_Excerpt to read_
::::

These hives are called Top Bar Hives because a single bar of wood lays on top of the hive. An embedded popsicle stick, or, as I do, a simple piece of jute string lain along the middle of the bar and glued by dripping hot wax melted with a cheap soldering iron from an electronics store, gives the bees a guide to build their comb along the bar. The jute string is less work than the popsicle stick and natural jute string means when the bees chew through it, it won’t harm the bees or contaminate your honey when harvesting like plastic string will.
I simply lift a bar at a time out of the hive and slice the top of the bar with the bread knife and let the entire honey comb fall into a bucket. I keep a cloth over the bucket after to keep bees out. When I have enough honey comb I go inside. Instead of the thousands of dollars in equipment. I take a fine sheer curtain material, here they sell it as Swiss Voile made from Polyester, or if I have none and have a new package of dish cloths I take a new clean one of those as it has fine holes in it. I put the comb in the cloth and then mash it up with a fork, spoon, wooden lemon juicer, or simply my hands (so long as I have a nice container of warm soapy water to clean my hands when finished). Then the mashed comb suspends in the cloth and I hang that inside a large jar. In a few days to a week the honey has gone through the cloth and into the jar with no pieces of wax or dirt or anything, just pure honey. Because I have not warmed or heated my honey it has all the delicate, sweet flavor and aroma that is destroyed when you harvest honey the traditional way or buy honey in the stores.
The only item you buy from traditional beekeeping companies is a bee suit, because when we first start out we have lots of unnecessary insecurities and it may take a few years of beekeeping until we calm down and realise it’s not so difficult. Long term beekeepers slowly evolve to working bees with no suit at all.

::::

Pointing records for text and elements:
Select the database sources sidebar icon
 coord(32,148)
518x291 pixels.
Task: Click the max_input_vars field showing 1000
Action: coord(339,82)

::::

_The tasks_
a – In the excerpt on top bar hives, how long does it take for the honey to pass through the cloth into the jar?
b – Summarize the top bar hive excerpt in two sentences.

_Answers provided_
a – A few days to a week.

b – Top Bar Hives are named for the single wooden bar laid on top of the hive, and a popsicle stick or jute string along the middle of each bar guides the bees in building their comb. The writer harvests by cutting each comb from its bar into a bucket, mashing it in a fine cloth, and hanging it in a jar so unheated honey drains through, and says a bee suit is the only item needed from traditional beekeeping companies.